Un large ravin dont la longueur avoisine 200 mètres s’étend jusqu’au flanc de l’une des élévations. On a du mal à croire que ces excavations ont été faites à la main. Leurs parois escarpées, rongées par les eaux de pluie et leur profondeur donnent le tournis lorsqu’on s’y approche.

Sur les bords, un arbre dont la vie ne tient qu’à un fil a l’air de flotter. Une partie de ses racines ayant été détruite, sa chute dans le vallon est imminente. Ce cratère ouvert depuis plus de dix ans, est aujourd’hui à l’abandon.

Du bois sauvage fraichement découpé pour soutenir les galeries au site de Somdamesma.

Des trous partout

Ayant constaté une baisse de la teneur du minerai, les orpailleurs ont décidé de décamper pour d’autres trous plus « juteux ». Il serait prétentieux de vouloir compter le nombre de trous inutilisés sur le site.

100 ? 200 ? 300 ? Personne ne saurait donner la réponse exacte. Dans notre randonnée, nous tombons sur des motos garées sous un arbre mais point de présence humaine. Il y a plusieurs heures que les propriétaires se sont engouffrés dans les entrailles de la terre, aux dires de Oussou Ouédraogo.

L’ex-1er adjoint au maire de Bokin, Mikaïlou Bah : « L’orpaillage est fait dans l’anarchie, sans consulter la municipalité ».

Déterminés à dénicher le métal jaune, ils ne ressortiront pas de sitôt. Le visage du paysage, lui, a complètement changé. Les végétaux ont fait place aux monticules de terre et aux innombrables cavités externes et souterraines.

Au nord des abris des orpailleurs, la même observation est faite. Des trous abandonnés partout. Un peu plus loin, une carrière, également à l’abandon complète le décor. Elle appartiendrait à l’ex-maire de Bokin, Sayouba Sawadogo alias Sayoub Sanem, à en croire Sita Ouédraogo, un autre orpailleur.

Dans les environs, trouver un arbre géant relève d’un parcours du combattant. Les ligneux ont fait les frais des inconditionnels de l’or. Ils sont utilisés, soit pour ériger leurs abris, soit pour soutenir les galeries. Seuls les arbustes résistent encore.

Mais pour combien de temps ? Dans leur course effrénée vers le minerai, les orpailleurs semblent prêts à tout, même au prix de leur vie. Les exploitations agricoles des riverains ne sont pas non plus à l’abri.

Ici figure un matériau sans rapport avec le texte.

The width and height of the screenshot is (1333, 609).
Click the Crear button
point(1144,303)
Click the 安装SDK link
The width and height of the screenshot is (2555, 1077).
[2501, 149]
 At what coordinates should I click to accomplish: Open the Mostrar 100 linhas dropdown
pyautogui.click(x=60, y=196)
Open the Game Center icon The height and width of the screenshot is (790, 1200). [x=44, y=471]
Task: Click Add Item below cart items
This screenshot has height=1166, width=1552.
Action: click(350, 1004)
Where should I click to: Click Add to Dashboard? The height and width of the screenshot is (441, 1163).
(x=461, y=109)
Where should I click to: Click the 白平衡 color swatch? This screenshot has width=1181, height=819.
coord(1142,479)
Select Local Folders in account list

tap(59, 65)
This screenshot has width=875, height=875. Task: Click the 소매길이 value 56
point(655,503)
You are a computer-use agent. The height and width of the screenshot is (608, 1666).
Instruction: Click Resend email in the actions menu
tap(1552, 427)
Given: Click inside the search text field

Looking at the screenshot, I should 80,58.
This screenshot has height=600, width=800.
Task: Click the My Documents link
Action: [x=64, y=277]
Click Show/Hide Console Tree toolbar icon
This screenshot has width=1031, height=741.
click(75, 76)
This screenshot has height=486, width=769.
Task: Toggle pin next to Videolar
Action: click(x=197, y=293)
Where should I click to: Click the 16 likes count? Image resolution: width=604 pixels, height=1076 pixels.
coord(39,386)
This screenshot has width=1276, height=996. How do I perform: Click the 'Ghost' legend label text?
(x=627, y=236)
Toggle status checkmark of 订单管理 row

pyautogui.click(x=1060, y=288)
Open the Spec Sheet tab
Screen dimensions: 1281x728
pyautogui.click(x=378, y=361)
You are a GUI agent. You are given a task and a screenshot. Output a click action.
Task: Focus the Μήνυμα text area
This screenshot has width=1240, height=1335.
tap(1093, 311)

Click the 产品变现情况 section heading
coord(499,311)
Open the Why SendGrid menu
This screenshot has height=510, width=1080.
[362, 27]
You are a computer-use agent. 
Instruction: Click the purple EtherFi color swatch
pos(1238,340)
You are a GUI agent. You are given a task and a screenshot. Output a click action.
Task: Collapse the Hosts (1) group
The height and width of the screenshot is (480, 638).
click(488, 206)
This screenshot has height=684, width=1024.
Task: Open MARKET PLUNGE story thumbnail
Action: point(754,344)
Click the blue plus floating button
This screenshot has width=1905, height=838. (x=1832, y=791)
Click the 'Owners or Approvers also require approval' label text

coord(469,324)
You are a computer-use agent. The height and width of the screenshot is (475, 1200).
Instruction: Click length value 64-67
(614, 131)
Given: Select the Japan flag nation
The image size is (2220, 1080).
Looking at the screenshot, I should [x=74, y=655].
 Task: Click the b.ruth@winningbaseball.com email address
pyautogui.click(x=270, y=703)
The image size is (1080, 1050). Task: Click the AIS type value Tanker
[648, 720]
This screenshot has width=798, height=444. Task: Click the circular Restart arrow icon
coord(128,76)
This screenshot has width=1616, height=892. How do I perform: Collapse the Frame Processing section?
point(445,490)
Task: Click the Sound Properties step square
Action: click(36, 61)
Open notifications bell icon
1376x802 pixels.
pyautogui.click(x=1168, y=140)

Au côté sud de la montagne, un espace aménagé sert à traiter et à extraire l’or après broyage et lavage des résidus du minerai. Ce centre de traitement qui se fait au cyanure est protégé par un grillage et la porte d’accès par un morceau de seccos.

Cette palissade empêche les animaux d’y avoir accès, aux dires de notre guide, Oumarou Ouédraogo. A l’entendre, les ruminants adorent les eaux cyanurées. La conséquence est qu’ils en meurent peu de temps après avoir ingurgité quelques gorgées. Plusieurs animaux en ont déjà été victimes, informe le guide.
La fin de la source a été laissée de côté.